CRS-8501 CRS-2316 Cannot initialize GPnP, CLSGPNP_INIT_FAILED (GPnP facility initilization failed)

root@dbhost040102:/u01/app/12.2.0.1/grid/bin# ./crsctl start crs
CRS-4123: Oracle High Availability Services has been started.
root@dbhost040102:/u01/app/12.2.0.1/grid/bin#

CRS alertlog shows GPnP initialization failure during the CRS startup.
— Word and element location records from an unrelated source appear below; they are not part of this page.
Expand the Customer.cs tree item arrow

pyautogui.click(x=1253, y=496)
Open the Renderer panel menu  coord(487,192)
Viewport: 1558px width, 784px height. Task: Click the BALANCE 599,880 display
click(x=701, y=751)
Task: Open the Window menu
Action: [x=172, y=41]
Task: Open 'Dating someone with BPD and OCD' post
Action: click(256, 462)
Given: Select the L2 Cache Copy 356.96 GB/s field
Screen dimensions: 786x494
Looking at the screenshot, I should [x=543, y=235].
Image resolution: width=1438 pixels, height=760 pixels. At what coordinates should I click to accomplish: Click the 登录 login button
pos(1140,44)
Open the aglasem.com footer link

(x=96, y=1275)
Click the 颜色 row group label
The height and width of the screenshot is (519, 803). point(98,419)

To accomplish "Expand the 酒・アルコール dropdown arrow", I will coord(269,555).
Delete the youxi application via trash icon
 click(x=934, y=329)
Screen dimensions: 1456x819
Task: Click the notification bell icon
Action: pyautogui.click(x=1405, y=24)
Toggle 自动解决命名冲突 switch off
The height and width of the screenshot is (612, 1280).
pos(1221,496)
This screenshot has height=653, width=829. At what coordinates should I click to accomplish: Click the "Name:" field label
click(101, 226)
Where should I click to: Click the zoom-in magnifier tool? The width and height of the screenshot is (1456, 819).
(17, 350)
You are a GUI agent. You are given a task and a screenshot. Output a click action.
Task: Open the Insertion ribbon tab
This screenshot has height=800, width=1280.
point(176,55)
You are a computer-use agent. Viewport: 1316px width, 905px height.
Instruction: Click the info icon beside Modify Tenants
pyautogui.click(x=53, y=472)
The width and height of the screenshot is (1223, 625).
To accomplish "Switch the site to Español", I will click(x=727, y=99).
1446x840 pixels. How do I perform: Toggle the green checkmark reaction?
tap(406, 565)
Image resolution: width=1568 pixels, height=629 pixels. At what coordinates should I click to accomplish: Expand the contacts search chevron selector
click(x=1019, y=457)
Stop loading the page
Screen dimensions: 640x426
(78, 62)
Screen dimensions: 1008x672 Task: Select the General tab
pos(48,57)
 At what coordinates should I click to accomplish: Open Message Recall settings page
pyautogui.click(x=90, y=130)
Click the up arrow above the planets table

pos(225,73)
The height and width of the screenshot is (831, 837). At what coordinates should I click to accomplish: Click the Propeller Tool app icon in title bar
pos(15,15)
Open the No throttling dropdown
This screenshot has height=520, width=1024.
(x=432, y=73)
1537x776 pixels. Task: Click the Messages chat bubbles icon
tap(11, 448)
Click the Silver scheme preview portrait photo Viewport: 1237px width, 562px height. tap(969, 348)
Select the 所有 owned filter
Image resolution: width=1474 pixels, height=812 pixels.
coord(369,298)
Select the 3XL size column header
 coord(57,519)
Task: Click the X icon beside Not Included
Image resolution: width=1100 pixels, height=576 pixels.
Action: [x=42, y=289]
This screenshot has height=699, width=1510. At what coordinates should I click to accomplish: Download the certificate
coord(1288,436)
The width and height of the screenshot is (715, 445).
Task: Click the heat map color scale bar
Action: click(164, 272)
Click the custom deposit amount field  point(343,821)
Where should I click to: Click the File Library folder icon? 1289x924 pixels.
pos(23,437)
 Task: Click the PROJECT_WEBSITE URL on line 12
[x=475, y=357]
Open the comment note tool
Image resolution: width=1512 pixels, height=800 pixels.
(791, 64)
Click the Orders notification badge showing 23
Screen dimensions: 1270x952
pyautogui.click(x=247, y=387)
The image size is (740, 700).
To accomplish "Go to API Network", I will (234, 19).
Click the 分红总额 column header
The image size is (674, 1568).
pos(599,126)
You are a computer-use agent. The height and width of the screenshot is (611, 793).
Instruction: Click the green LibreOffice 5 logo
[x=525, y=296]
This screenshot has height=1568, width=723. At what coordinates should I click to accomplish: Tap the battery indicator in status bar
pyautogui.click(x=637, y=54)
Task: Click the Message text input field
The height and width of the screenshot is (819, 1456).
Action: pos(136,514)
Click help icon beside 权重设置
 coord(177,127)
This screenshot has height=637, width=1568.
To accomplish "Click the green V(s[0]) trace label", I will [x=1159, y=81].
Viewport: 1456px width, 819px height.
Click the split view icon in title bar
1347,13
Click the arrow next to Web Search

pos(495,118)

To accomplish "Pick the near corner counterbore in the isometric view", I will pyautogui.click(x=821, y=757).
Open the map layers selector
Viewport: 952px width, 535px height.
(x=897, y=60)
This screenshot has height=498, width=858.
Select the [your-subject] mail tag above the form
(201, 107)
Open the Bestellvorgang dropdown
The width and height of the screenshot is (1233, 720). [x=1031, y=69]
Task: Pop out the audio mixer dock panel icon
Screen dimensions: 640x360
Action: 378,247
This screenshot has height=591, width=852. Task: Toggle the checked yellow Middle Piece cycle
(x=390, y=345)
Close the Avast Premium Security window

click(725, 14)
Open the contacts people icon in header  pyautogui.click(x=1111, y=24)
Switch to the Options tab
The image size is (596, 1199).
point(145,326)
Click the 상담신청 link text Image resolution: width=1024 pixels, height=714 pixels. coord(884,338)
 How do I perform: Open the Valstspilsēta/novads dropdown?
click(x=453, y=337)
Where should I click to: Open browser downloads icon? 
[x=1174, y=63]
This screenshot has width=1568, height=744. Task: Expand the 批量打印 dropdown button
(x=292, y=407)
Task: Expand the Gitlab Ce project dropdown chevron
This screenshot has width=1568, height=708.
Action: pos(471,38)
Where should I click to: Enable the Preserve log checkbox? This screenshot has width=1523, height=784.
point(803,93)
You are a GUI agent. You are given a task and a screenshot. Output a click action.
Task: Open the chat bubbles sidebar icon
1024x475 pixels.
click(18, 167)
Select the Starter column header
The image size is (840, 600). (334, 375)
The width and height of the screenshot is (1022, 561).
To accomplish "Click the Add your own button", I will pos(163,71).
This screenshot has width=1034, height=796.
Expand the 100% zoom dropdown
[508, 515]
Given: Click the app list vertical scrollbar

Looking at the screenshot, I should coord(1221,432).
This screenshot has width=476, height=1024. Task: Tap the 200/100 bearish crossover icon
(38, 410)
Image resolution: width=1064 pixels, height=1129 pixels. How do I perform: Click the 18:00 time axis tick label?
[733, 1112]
2022-11-12 06:06:41.472 [CLSECHO(1414)]CRS-10132: Oracle High Availability Service was restarted at least 10 times within the last 60 seconds. Stop auto-restarting O racle High Availability Service.
2022-11-12 06:06:56.664 [GPNPD(1267)]CRS-2316: Cannot initialize GPnP, CLSGPNP_INIT_FAILED (GPnP facility initialization failed).
2022-11-12 06:06:56.673 [GPNPD(1267)]CRS-8501: Oracle Clusterware GPNPD process with operating system process ID 1267 is ending with return value 3

Download the troubleshooting script here. Unzip the script in /tmp and run it from the problematic node as per below steps:

$ cd /tmp/
$ tar -zxvf startUpCheck_[OS_Platform].tar.gz
$ chmod +x startUpCheck_[OS_Platform].{sh,py}
You would find 2 files startUpCheck_[OS_Platform].sh and startUpCheck_[OS_Platform].py. Execute the script as "root" user as follows

# ./startUpCheck_[OS_Platform].sh -n <node list> -i <private/asm interface list>

where
-n => list of nodes in the cluster
-i => list of private/asm interfaces

root@dbhost040102:/tmp/gi_scrpt# ./startUpCheck_Solaris.sh -n dbhost020102,dbhost040102 -i eth1,eth2
Logfile location : /tmp/gi_scrpt/crsstartup_dbhost040102_2022-11-12.12:25:52.log

An error occurred while executing '/u01/app/12.2.0.1/grid/bin/gpnptool get' command. Refer log for details
Verifying if script is executed by root user ...PASSED
Verifying runlevel ...PASSED
Verifying if the environment is STANDALONE or RAC ...RAC
Verifying the provided node list against information in /u01/app/12.2.0.1/grid/crs/install/crsconfig_params ...PASSED
Verifying the provided private/asm interface list against information fetched from GPNP ...FAILED
        RESULT: Warning!!! Provided private interconnect details found incorrect... Proceeding with autodetected private interface details
Verifying GI Home details ...DONE
Verifying '/u01/app/12.2.0.1/grid/dbs' is owned by 'grid' user... PASSED
Verifying ownership and permissions on /u01/app/12.2.0.1/grid/bin/oracle ...PASSED
Verifying mount options for GI Home mount point ...PASSED
Verifying OLR integrity ...FAILED
Cause: OLR is corrupted

Status of Oracle Local Registry is as follows :
         Version                  :          4
         Total space (kbytes)     :     409568
         Used space (kbytes)      :        896
         Available space (kbytes) :     408672
         ID                       :  158964337
         Device/File Name         : /u01/app/12.2.0.1/grid/cdata/dbhost040102.olr
                                    Device/File integrity check succeeded

         Local registry integrity check succeeded

         Logical corruption check failed

The output of the script about shows OLR is corrupted on the node, where this script was invoked. The solution is to restore the OLR from the last successful backup as follows:

Before proceeding with the OLR restoration , use the following command to ensure GI stack is completely down on problematic node and ohasd.bin is not up and running.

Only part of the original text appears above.